**Testo da analizzare**:
Solo una volta rientrata in nord Uganda Esther ha cominciato a pensare alla fuga, perché scappare dagli accampamenti in Sudan sarebbe equivalso a lasciarsi morire di sete nel deserto. Rivedere invece le distese di erba alta costellata di alberi in cui era nata le ha dato una nuova speranza, ed ha cominciato ad attendere pazientemente. Dopo circa un anno dal passaggio della frontiera, un attacco improvviso delle forze governative ha gettato il panico nel gruppo di cui Judith faceva parte, e lei ha capito che poteva essere il momento giusto. Ha cominciato a correre dalla parte opposta a quella in cui aveva visto dirigersi gli altri ribelli, ma mentre correva - velocissima, ci tiene a precisare - si è resa conto che non poteva fare una cosa del genere. Per quanto non l’avesse voluta, e perfino odiata in qualche momento, Esther era pur sempre sua figlia, e non aveva nessun altro all’infuori di lei al mondo. Con la forza della disperazione Judith ha ripercorso il tratto che la separava da quanto restava dell’accampamento, ha preso Esther in braccio ed ha ricominciato a correre.

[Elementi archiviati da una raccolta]
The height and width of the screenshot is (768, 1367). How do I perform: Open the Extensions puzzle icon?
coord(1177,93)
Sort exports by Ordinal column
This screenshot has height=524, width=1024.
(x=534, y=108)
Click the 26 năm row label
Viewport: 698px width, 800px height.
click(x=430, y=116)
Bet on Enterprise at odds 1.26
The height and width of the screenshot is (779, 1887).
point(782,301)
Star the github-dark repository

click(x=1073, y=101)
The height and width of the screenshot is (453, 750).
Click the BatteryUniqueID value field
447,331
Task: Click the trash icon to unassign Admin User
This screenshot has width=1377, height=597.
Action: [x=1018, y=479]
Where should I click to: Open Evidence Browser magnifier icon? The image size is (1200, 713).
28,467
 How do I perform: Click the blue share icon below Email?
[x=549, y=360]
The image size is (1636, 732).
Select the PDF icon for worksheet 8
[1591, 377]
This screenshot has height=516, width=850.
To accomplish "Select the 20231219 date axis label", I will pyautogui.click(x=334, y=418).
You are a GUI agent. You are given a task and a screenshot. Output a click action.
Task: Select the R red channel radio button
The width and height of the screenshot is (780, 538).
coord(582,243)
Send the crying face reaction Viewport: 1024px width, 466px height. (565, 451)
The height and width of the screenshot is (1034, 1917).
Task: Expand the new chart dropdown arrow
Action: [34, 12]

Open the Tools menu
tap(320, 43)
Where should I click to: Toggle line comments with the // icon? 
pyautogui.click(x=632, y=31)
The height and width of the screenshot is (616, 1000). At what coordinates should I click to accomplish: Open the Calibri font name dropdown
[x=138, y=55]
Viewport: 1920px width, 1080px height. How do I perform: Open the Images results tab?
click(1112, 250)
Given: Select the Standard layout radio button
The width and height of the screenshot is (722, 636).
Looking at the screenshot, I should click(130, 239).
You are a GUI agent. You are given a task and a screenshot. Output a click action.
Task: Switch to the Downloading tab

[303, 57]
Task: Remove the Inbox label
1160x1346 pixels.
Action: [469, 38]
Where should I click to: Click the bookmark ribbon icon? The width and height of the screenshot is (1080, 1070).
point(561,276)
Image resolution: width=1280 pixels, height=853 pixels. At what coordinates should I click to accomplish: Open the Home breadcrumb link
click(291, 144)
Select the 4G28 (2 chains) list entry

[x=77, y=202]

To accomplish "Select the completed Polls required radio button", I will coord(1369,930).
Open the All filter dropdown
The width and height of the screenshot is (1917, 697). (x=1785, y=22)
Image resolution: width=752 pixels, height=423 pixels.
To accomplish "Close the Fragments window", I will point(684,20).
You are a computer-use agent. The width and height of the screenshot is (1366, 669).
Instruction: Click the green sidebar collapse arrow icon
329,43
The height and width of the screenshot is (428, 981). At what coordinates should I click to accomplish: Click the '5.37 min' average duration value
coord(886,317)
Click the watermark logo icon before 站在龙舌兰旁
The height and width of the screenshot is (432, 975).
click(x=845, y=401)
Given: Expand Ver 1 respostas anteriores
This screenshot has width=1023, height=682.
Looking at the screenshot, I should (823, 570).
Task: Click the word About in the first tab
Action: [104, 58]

**Esplora il materiale**:
1/ Nel racconto sulla fuga di Judith, perché lei, dopo aver cominciato a correre nella direzione opposta a quella dei ribelli, torna indietro verso l'accampamento? Rispondi in una-tre frasi.
2/ Secondo il racconto sulla fuga di Judith, quanto tempo dopo il passaggio della frontiera avviene l'attacco improvviso delle forze governative?
3/ Prosegui il racconto sulla fuga di Judith a partire dal punto in cui si interrompe.

**Risposte ai compiti**:
1/ Judith torna indietro perché si rende conto di non poter abbandonare Esther. Pur non avendola voluta, e perfino odiata in qualche momento, Esther era pur sempre sua figlia, e Judith non aveva nessun altro al mondo all'infuori di lei.

2/ Circa un anno dopo il passaggio della frontiera.

3/
Tutto questo è accaduto tre settimane fa, ma sembrano fatti di un altro mondo per me che ascolto, e probabilmente di un’altra vita per lei che li racconta. Sono passati più di nove anni da quel gennaio 1995, e nonostante tutto quello che ha dovuto subire, Judith può ritenersi privilegiata.

Si trova ora insieme con sua figlia al Rachele Rehabilitation Centre di Lira, uno dei 5 centri sorti nel nord dell’Uganda per accogliere i bambini che riescono a sfuggire ai ribelli. Questi centri si occupano del recupero fisico dei bambini, tramite cure mediche ed un’alimentazione adeguata, forniscono loro il minimo indispensabile per ricominciare una nuova vita (vestiti, coperte, sapone, ecc.) e tentano di accompagnarli nel superamento dei traumi subiti tramite un sostegno psico-sociale sia individuale che collettivo. Al tempo stesso, si attivano per identificare e localizzare le famiglie di origine dei bambini, compito non facile perché l’80% della popolazione del nord Uganda ha lasciato le proprie case per cercare protezione dai ribelli nei campi sfollati e perché spesso i genitori sono stati uccisi nel momento stesso in cui il bambino è stato rapito. A volte i bambini stessi vengono costretti ad uccidere i propri familiari, in modo da tagliare i loro ponti con la vita precedente e farne dei disperati più facilmente malleabili a metodi e fini dei ribelli. In questi casi si cerca di individuare un parente disposto a farsi carico del bambino.

Campo profughi.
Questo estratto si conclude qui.